- What the task requires:
Could you set down exactly the lines in the records below between the line holding "Bookmark page with the star icon" and the line holding "Open the Class", inclusive?

(Collected data entries)
━━━━

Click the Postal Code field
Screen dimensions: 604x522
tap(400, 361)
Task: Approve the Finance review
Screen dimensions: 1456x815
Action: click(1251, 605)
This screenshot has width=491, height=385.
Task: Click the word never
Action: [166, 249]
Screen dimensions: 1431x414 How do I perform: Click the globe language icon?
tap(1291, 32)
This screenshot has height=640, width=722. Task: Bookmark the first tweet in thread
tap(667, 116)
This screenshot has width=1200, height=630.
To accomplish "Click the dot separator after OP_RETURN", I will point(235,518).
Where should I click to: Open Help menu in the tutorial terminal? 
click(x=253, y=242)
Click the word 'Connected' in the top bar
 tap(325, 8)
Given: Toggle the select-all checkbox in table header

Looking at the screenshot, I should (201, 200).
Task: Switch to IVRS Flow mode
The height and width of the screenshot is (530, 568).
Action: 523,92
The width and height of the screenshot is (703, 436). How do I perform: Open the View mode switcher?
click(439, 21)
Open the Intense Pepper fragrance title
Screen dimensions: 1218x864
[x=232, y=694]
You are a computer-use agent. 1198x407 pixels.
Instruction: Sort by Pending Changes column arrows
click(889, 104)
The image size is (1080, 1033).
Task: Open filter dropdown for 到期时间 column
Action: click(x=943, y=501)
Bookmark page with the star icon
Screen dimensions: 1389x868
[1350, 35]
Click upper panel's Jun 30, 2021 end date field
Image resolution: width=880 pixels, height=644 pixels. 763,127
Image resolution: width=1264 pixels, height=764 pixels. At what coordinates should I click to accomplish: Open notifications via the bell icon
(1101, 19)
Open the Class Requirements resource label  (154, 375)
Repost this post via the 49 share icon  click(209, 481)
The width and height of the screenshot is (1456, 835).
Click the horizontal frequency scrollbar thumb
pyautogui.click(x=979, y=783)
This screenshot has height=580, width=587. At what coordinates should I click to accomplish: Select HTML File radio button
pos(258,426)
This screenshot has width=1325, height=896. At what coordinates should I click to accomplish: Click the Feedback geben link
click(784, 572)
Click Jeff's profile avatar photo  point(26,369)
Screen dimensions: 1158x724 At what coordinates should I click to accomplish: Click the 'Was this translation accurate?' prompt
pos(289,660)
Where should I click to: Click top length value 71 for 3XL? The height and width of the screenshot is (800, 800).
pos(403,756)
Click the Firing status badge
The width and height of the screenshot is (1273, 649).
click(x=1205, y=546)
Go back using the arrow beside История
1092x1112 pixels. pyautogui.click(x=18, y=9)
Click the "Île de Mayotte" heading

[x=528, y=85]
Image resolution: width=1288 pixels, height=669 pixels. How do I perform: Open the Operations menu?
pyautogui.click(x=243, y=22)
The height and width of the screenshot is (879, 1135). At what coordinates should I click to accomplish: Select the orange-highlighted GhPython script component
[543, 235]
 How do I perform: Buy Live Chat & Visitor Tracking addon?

━━━━

- Response to this task:
Bookmark page with the star icon
Screen dimensions: 1389x868
[1350, 35]
Click upper panel's Jun 30, 2021 end date field
Image resolution: width=880 pixels, height=644 pixels. 763,127
Image resolution: width=1264 pixels, height=764 pixels. At what coordinates should I click to accomplish: Open notifications via the bell icon
(1101, 19)
Open the Class Requirements resource label  (154, 375)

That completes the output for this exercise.